Asshole Bastard starts carrying on about he's an alum and he gives A LOT of money to the university and should get to do what he wants.

He's upstairs. Chris is at lunch. I'm having trouble restraining myself from spitting in his mug.

I really want him to ask me for help with something so I can "You're an alum, you know how to do it."

2. What's your favorite bar in Atlanta, and why?

I don't get out enough... *sigh* I think I'll say the Highlander, because it's the one I've had the most fun at, and the food's great.

3. Do you see yourself staying in "Library Sciences" for any extended period of time, or are you just passing through?

The more I think about it, the more I feel that library science is where I'm supposed to be, at least until my writing career takes off. ;) The law library, however, is another matter... I like my job and my coworkers, but I don't intend to specialize in the law. Searching for cases just doesn't interest me enough.

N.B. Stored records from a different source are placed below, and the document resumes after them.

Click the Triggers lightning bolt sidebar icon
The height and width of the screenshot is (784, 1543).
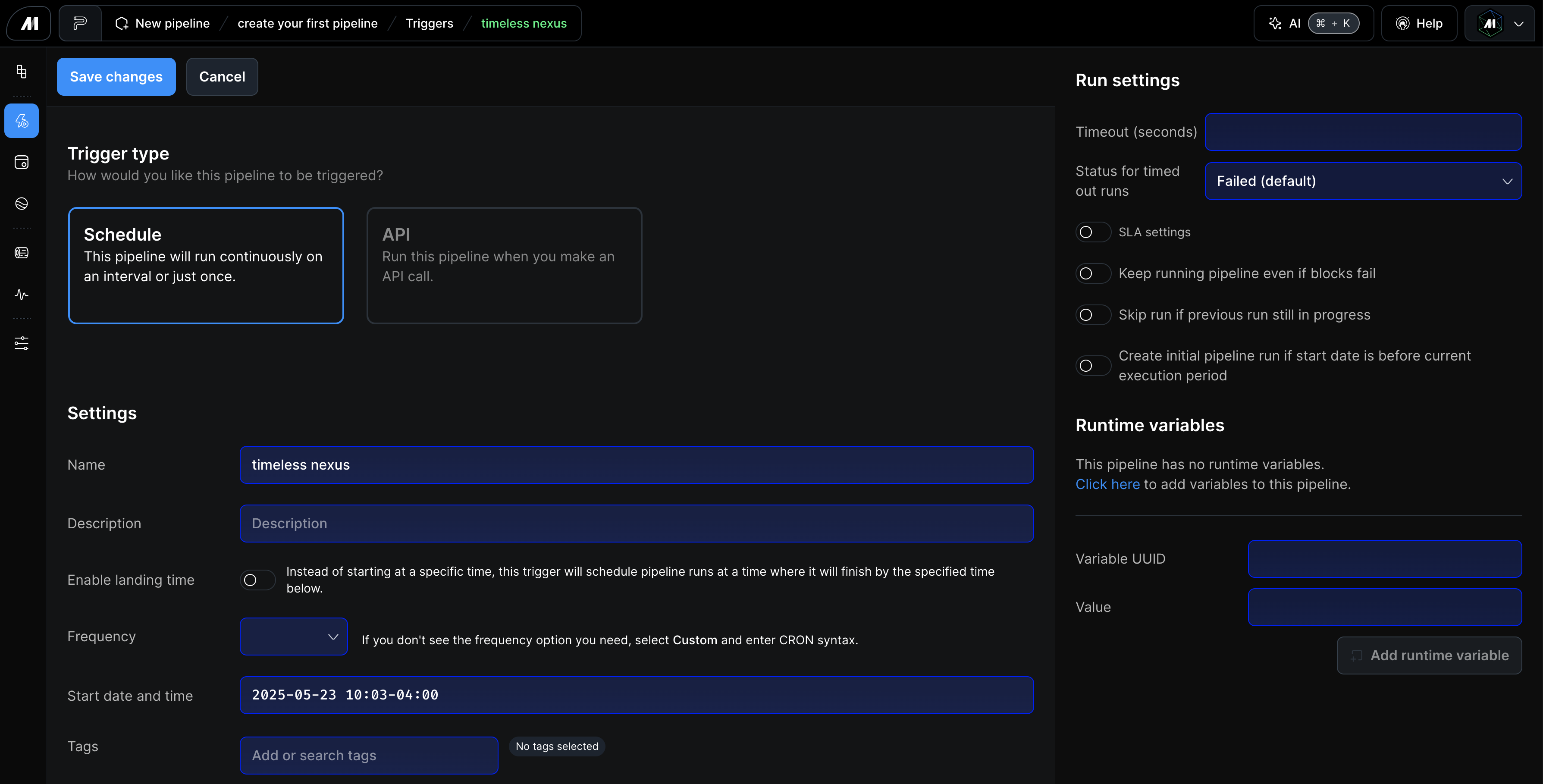(x=22, y=121)
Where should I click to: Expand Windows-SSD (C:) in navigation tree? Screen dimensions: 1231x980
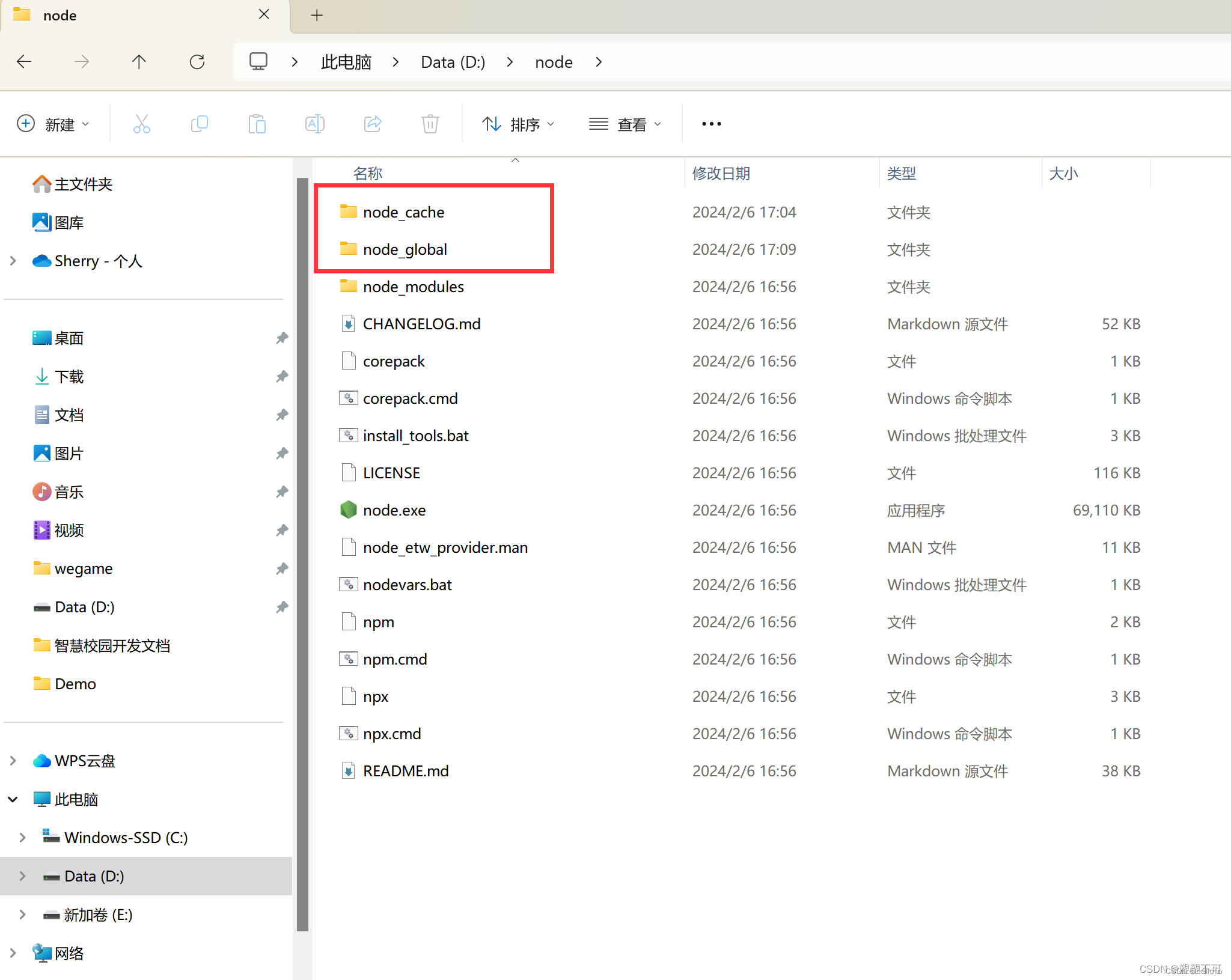22,838
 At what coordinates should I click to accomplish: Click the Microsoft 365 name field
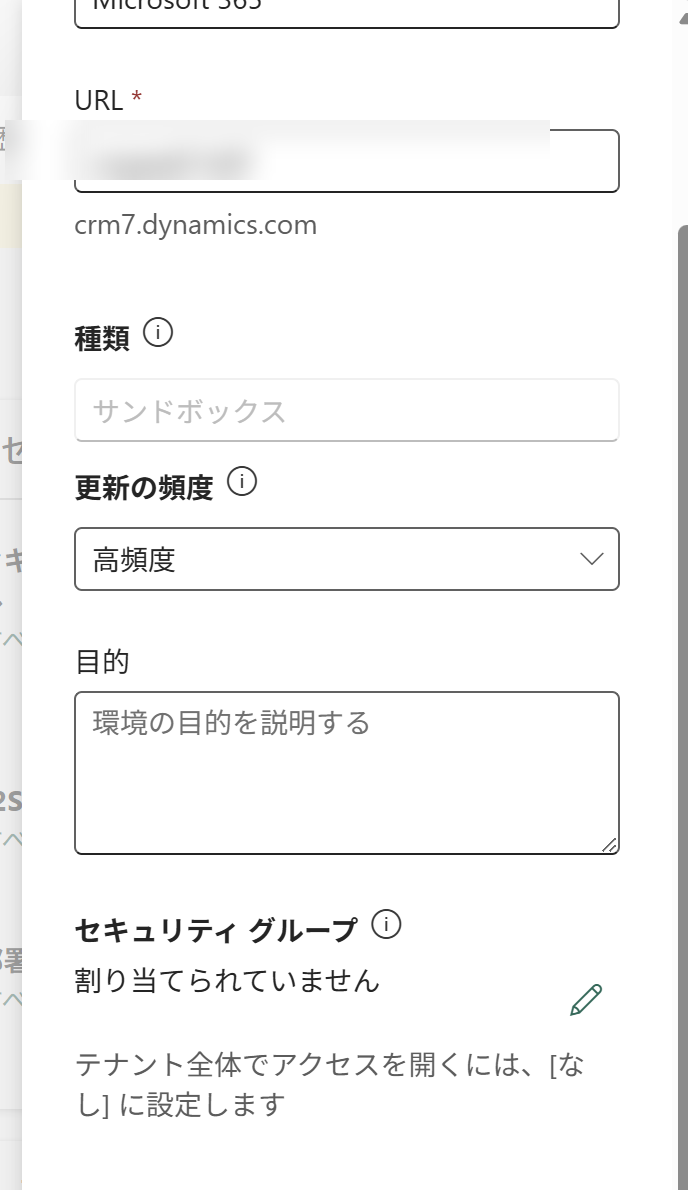[x=347, y=9]
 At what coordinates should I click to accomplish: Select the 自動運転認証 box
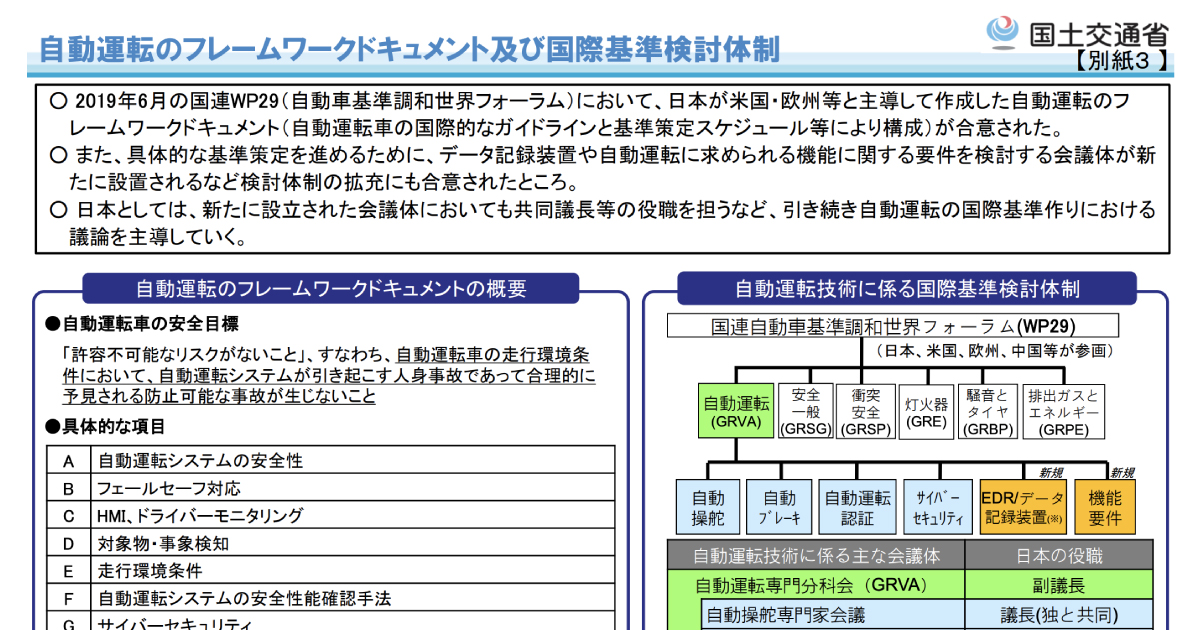(x=857, y=507)
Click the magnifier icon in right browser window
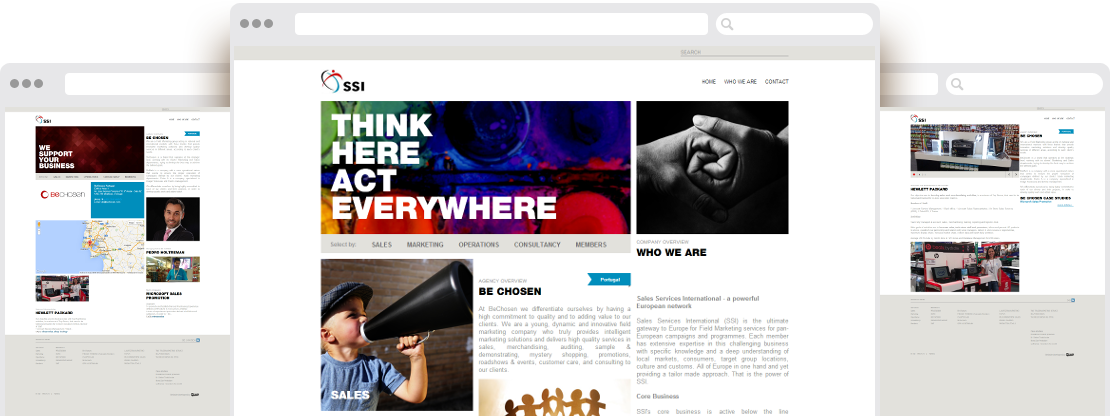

4. So, you must have loved literature in order to have gone off to grad school to persue it. Do you still have that passion for literature, or has your grad school spoiled that?

Oh, I totally still have that passion for literature. And when I was working on literature in grad school, my work was still pretty passable. Theory is what really soured me, so now I enjoy reading what I want and not having to waste time on Foucault et al.

5. Who's your favorite ex and why?

Normally I would have answers for this question, because I've stayed friends (sometimes close friends) with several exes, but this week they're all pissing me off.